Department of Zoology, University of Cambridge, Downing Street, Cambridge CB2 3EJ, UK.
Nucleic Acids Res. 2017 Dec 1;45(21):e177. doi: 10.1093/nar/gkx836.
The discovery of microRNAs (miRNAs) remains an important problem, particularly given the growth of high-throughput sequencing, cell sorting and single cell biology. While a large number of miRNAs have already been annotated, there may well be large numbers of miRNAs that are expressed in very particular cell types and remain elusive. Sequencing allows us to quickly and accurately identify the expression of known miRNAs from small RNA-Seq data. The biogenesis of miRNAs leads to very specific characteristics observed in their sequences. In brief, miRNAs usually have a well-defined 5' end and a more flexible 3' end with the possibility of 3' tailing events, such as uridylation. Previous approaches to the prediction of novel miRNAs usually involve the analysis of structural features of miRNA precursor hairpin sequences obtained from genome sequence. We surmised that it may be possible to identify miRNAs by using these biogenesis features observed directly from sequenced reads, solely or in addition to structural analysis from genome data. To this end, we have developed mirnovo, a machine learning based algorithm, which is able to identify known and novel miRNAs in animals and plants directly from small RNA-Seq data, with or without a reference genome. This method performs comparably to existing tools, however is simpler to use with reduced run time. Its performance and accuracy has been tested on multiple datasets, including species with poorly assembled genomes, RNaseIII (Drosha and/or Dicer) deficient samples and single cells (at both embryonic and adult stage).

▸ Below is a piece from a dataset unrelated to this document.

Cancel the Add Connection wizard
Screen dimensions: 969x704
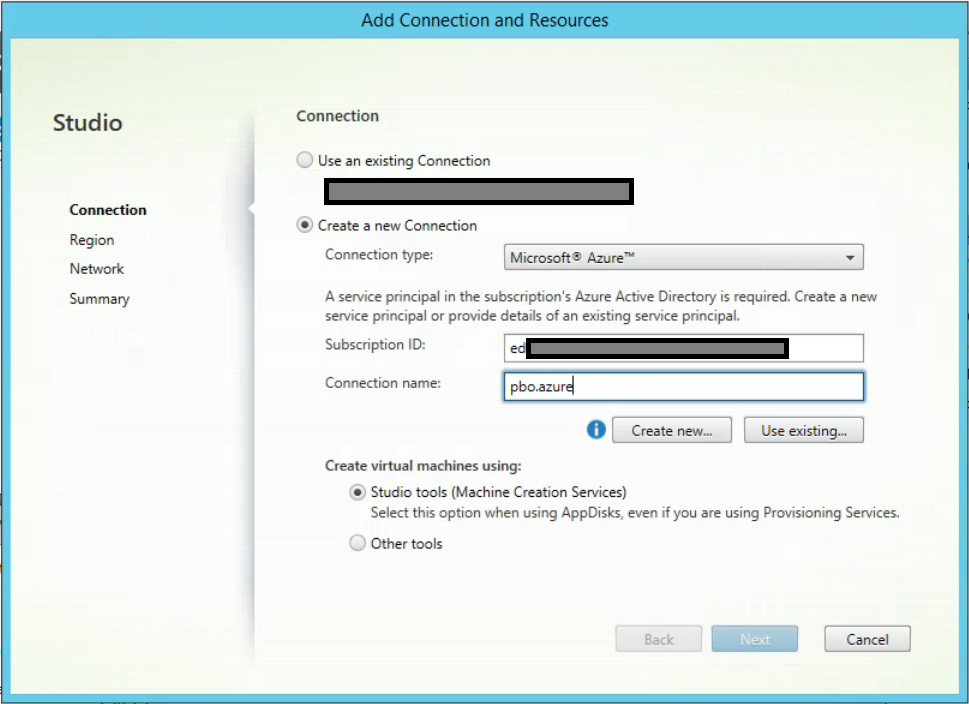[x=867, y=640]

微小RNA(miRNA)的发现仍然是一个重要问题,特别是考虑到高通量测序、细胞分选和单细胞生物学的发展。虽然已经注释了大量的miRNA,但很可能存在大量在非常特定的细胞类型中表达且仍难以捉摸的miRNA。测序使我们能够从小RNA测序数据中快速准确地识别已知miRNA的表达。miRNA的生物合成导致在其序列中观察到非常特定的特征。简而言之,miRNA通常具有明确的5'端和更灵活的3'端,可能发生3'端加尾事件,如尿苷化。以前预测新miRNA的方法通常涉及分析从基因组序列获得的miRNA前体发夹序列的结构特征。我们推测,有可能通过直接从测序读数中观察到的这些生物合成特征来识别miRNA,单独使用或结合基因组数据的结构分析。为此,我们开发了mirnovo,一种基于机器学习的算法,它能够直接从小RNA测序数据中识别动植物中的已知和新miRNA,无论有无参考基因组。该方法与现有工具的性能相当,但使用更简单,运行时间更短。它的性能和准确性已在多个数据集上进行了测试,包括基因组组装不佳的物种、RNaseIII(Drosha和/或Dicer)缺陷样本和单细胞(胚胎期和成年期)。